• The World View

    A blog from the Center for International Higher Education

Title

Public Institutions in India Consider New Methods of Financing

Provincial-level private higher education in India has shifted from a mostly public-funded system to a mostly private-funded system, putting increased pressure on family contributions.

October 22, 2018
 
 

Indian higher education system has experienced a major transition during the last decade not only in terms of the massive participation of diverse students in higher education but also due to the participation of new private HEIs in general, as well as technical courses. The changing institutional landscape is the result of the structural adjustment policies and new economic reforms that encourage market influences in higher education decision making. In response to policy changes, the public HEIs (PHEIs) have also undergone a major transformation, adopting privatization measures due to a decline in funding by the central and provincial governments. Along with privatization measures the provincial universities practice several cost-saving measures that have non-inclusive implications.

Decline in public funding

India achieved massification of higher education (with 15% GER) in 2009—total enrolment in higher education has grown from 20.7 million in 2009 to 34.6 million in 2018.  By 2015/16, the gross enrolment ration (GER) had reached 24.5%. There was a rapid expansion in the number of HEIs—private and public. Public funding has not kept pace with expansion. The expenditure on university and other tertiary education as a percentage of GDP by central government has declined from 0.34 percent of GDP in 2009-10 to 0.22 percent in 2014-15; the share contributed by provincial governments declined from 0.56 percent to 0.44 percent during the same period.

Provincial-level PHEIs in India have shifted from a mostly public-funded system to a mostly private-funded system (putting increased pressure on family contributions) with few exceptions. The recurring grants from provincial governments and non-recurring grants from the central government taken together meet 70% or 50% (or at times 30%) of the annual expenditure of provincial PHEIs. Various strategies are being adopted by these provincial HEIs to compensate for the resource gap in response to decline in public funding.

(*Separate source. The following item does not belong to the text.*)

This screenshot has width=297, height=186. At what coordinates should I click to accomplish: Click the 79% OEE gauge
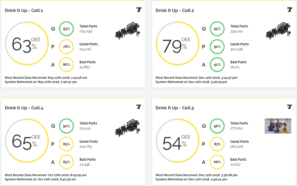click(x=175, y=44)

Strategy I: Cost-sharing measures

The most common cost-sharing measure is student fees and the addition of courses that operate under a self-financing scheme that covers the cost of teaching and non-teaching staff charged directly to students as fees, unlike regular courses in PHEIs where the recurring cost of salaries and other allowances for teaching and non-teaching staff is borne by the university or college, particularly in provincial colleges. Apart from tuition fees, there is an examination fee, a “development fee” charged to students to support infrastructure development (e.g.; labs, auditorium, smart classrooms, etc.) and an annual/semester fee that results in a major chunk of provincial university income. A “Back Paper Syndrome” (a term commonly-used for students who repeatedly fail to pass a semester due to anxiety and must reappear for exams by paying fees for each appearance) results in a fee collected from deprived groups that exceeds the amount collected from students in the general category at many provincial universities. The development fee is increasing annually across institutions.

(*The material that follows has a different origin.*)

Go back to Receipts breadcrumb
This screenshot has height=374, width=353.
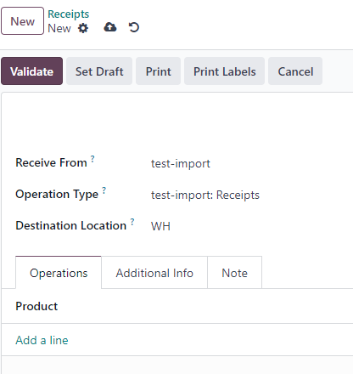coord(69,14)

Although, there are student protests against hikes in tuition fees and exemptions for deprived groups, the overall fee structure is regressive as every student, irrespective of socio-economic background and gender, has to pay all other fees. Offering courses through distance education is trending as a cost-sharing measure by provincial universities.

Without any stringent rules for fee structure at the policy level for self-financing courses, the higher fees for courses (typically in technical or job-oriented area) offered under self-financing mode are justified by HEIs claiming that they provide advanced level skills that would improve the improve employability upon completion of the course). These courses increasingly contribute to the income of aided colleges at provinces.

Strategy II: Income generating activities

To respond to resource shortages, initiatives for leveraging resources are being employed such as renting out university infrastructure and outsourcing institutional activities. Unlike centrally-funded HEIs, few provincial universities have infrastructure of sufficient condition or quality to rent them out to generate revenue although some government-aided colleges have successfully explored this strategy to a limited extent.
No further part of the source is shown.